## TASK DESCRIPTION
All lines with the word "Given" must be pulled from the entries below.

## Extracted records
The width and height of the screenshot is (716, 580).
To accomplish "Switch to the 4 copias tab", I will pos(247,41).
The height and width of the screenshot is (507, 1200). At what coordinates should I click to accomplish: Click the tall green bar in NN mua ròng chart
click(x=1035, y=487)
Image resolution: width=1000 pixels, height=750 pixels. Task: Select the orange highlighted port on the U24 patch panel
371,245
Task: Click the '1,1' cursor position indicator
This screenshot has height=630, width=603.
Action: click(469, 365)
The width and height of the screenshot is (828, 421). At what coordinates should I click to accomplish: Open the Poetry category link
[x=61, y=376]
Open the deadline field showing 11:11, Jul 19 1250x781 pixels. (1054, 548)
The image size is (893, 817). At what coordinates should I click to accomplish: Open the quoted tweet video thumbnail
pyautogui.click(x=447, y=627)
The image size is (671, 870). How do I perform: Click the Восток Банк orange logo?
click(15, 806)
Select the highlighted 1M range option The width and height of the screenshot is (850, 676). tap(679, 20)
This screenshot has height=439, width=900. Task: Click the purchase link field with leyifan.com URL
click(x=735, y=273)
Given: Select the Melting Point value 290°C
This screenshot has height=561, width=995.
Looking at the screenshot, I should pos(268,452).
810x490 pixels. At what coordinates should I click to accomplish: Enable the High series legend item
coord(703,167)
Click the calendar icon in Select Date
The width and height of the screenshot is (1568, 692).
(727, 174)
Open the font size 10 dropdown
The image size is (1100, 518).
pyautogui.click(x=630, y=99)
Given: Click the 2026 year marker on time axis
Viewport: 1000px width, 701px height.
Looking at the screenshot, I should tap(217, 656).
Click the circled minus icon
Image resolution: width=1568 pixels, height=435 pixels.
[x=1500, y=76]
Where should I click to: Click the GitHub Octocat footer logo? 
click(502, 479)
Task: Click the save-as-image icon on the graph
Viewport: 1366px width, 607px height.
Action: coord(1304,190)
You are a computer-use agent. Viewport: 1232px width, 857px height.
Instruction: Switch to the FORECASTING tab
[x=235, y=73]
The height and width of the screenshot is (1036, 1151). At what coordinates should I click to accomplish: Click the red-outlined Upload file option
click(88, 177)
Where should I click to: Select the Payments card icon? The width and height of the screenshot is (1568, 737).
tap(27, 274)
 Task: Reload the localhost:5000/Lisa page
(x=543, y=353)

## ANSWER TO THIS PROBLEM
Given: Select the Melting Point value 290°C
Given: Click the 2026 year marker on time axis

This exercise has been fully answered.